# [WORK INSTRUCTIONS]
Print every entry exactly as written.

# [Stored data]
'''

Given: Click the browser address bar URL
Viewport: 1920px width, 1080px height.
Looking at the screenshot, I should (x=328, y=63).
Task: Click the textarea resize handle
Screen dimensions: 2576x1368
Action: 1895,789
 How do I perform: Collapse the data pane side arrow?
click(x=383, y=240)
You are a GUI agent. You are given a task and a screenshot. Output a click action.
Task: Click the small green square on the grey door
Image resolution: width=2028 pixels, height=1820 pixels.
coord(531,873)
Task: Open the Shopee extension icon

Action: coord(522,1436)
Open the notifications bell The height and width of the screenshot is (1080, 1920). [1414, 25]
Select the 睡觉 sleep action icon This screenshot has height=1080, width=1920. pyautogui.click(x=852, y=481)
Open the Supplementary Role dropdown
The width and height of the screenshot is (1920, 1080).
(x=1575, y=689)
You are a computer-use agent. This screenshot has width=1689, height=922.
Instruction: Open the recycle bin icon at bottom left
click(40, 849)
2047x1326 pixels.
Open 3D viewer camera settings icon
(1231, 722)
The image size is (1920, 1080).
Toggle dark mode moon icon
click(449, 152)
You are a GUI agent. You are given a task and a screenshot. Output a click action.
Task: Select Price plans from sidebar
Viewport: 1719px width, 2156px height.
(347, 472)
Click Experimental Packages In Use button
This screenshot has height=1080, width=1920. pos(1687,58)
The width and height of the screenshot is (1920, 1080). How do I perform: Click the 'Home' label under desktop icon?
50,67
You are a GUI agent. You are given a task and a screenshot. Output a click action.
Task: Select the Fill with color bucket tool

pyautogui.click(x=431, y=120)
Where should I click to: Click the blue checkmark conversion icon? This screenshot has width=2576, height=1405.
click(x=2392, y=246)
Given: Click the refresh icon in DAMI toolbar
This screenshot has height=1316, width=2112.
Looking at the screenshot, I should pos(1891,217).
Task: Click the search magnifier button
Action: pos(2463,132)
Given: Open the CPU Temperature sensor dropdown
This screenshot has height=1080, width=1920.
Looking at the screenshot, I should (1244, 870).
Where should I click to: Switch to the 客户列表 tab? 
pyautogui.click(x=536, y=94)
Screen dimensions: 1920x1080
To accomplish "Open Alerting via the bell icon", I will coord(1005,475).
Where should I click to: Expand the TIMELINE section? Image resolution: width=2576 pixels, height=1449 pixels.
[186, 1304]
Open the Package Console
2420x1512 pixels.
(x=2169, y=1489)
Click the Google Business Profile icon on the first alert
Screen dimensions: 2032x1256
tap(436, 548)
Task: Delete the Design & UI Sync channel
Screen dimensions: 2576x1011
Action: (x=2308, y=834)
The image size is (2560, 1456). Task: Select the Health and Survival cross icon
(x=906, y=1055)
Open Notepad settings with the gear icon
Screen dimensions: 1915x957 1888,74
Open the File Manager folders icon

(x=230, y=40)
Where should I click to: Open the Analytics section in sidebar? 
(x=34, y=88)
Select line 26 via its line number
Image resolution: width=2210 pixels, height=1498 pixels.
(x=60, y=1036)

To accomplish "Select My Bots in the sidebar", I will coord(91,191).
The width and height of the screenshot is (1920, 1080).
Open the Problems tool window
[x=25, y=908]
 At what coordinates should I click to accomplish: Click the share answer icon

'''

# [RESPONSE AREA]
Given: Click the browser address bar URL
Viewport: 1920px width, 1080px height.
Looking at the screenshot, I should (x=328, y=63).
Task: Click the textarea resize handle
Screen dimensions: 2576x1368
Action: 1895,789
 How do I perform: Collapse the data pane side arrow?
click(x=383, y=240)
You are a GUI agent. You are given a task and a screenshot. Output a click action.
Task: Click the small green square on the grey door
Image resolution: width=2028 pixels, height=1820 pixels.
coord(531,873)
Task: Open the Shopee extension icon

Action: coord(522,1436)
Open the notifications bell The height and width of the screenshot is (1080, 1920). [1414, 25]
Select the 睡觉 sleep action icon This screenshot has height=1080, width=1920. pyautogui.click(x=852, y=481)
Open the Supplementary Role dropdown
The width and height of the screenshot is (1920, 1080).
(x=1575, y=689)
You are a computer-use agent. This screenshot has width=1689, height=922.
Instruction: Open the recycle bin icon at bottom left
click(40, 849)
2047x1326 pixels.
Open 3D viewer camera settings icon
(1231, 722)
The image size is (1920, 1080).
Toggle dark mode moon icon
click(449, 152)
You are a GUI agent. You are given a task and a screenshot. Output a click action.
Task: Select Price plans from sidebar
Viewport: 1719px width, 2156px height.
(347, 472)
Click Experimental Packages In Use button
This screenshot has height=1080, width=1920. pos(1687,58)
The width and height of the screenshot is (1920, 1080). How do I perform: Click the 'Home' label under desktop icon?
50,67
You are a GUI agent. You are given a task and a screenshot. Output a click action.
Task: Select the Fill with color bucket tool

pyautogui.click(x=431, y=120)
Where should I click to: Click the blue checkmark conversion icon? This screenshot has width=2576, height=1405.
click(x=2392, y=246)
Given: Click the refresh icon in DAMI toolbar
This screenshot has height=1316, width=2112.
Looking at the screenshot, I should pos(1891,217).
Task: Click the search magnifier button
Action: pos(2463,132)
Given: Open the CPU Temperature sensor dropdown
This screenshot has height=1080, width=1920.
Looking at the screenshot, I should (1244, 870).
Where should I click to: Switch to the 客户列表 tab? 
pyautogui.click(x=536, y=94)
Screen dimensions: 1920x1080
To accomplish "Open Alerting via the bell icon", I will coord(1005,475).
Where should I click to: Expand the TIMELINE section? Image resolution: width=2576 pixels, height=1449 pixels.
[186, 1304]
Open the Package Console
2420x1512 pixels.
(x=2169, y=1489)
Click the Google Business Profile icon on the first alert
Screen dimensions: 2032x1256
tap(436, 548)
Task: Delete the Design & UI Sync channel
Screen dimensions: 2576x1011
Action: (x=2308, y=834)
The image size is (2560, 1456). Task: Select the Health and Survival cross icon
(x=906, y=1055)
Open Notepad settings with the gear icon
Screen dimensions: 1915x957 1888,74
Open the File Manager folders icon

(x=230, y=40)
Where should I click to: Open the Analytics section in sidebar? 
(x=34, y=88)
Select line 26 via its line number
Image resolution: width=2210 pixels, height=1498 pixels.
(x=60, y=1036)

To accomplish "Select My Bots in the sidebar", I will coord(91,191).
The width and height of the screenshot is (1920, 1080).
Open the Problems tool window
[x=25, y=908]
 At what coordinates should I click to accomplish: Click the share answer icon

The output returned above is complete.